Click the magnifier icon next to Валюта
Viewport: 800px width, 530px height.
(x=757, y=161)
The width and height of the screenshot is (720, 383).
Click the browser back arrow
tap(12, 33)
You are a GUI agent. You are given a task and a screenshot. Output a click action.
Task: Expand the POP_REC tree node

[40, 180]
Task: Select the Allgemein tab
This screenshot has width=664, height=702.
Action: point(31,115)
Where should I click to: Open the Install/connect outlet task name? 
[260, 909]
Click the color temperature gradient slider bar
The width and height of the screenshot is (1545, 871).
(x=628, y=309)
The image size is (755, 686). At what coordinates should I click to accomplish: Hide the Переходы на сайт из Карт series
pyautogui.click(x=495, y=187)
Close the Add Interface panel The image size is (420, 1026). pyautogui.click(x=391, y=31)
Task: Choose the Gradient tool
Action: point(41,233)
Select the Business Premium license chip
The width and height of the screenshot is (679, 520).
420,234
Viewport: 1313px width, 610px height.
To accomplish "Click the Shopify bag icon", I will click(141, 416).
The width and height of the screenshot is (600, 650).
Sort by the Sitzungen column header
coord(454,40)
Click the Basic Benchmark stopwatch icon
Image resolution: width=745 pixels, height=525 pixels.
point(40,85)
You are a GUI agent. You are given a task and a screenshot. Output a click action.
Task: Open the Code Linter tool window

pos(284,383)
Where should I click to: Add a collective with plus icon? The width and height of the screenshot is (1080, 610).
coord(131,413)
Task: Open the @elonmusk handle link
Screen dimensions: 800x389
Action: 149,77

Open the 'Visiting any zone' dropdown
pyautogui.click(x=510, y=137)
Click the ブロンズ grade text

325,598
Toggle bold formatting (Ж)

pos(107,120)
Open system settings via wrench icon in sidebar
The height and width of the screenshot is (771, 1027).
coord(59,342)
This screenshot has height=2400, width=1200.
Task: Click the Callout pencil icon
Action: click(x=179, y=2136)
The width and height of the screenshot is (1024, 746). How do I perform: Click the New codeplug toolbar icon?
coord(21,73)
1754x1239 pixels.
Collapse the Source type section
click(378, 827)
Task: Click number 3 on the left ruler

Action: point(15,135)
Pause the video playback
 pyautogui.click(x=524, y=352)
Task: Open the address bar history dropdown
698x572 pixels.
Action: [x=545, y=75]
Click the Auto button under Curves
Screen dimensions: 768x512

Exercise brief: In the material above, find the line with "698x572 pixels."; then retype it and every line after it through the last, exactly as written.

Exercise answer:
698x572 pixels.
Action: [x=545, y=75]
Click the Auto button under Curves
Screen dimensions: 768x512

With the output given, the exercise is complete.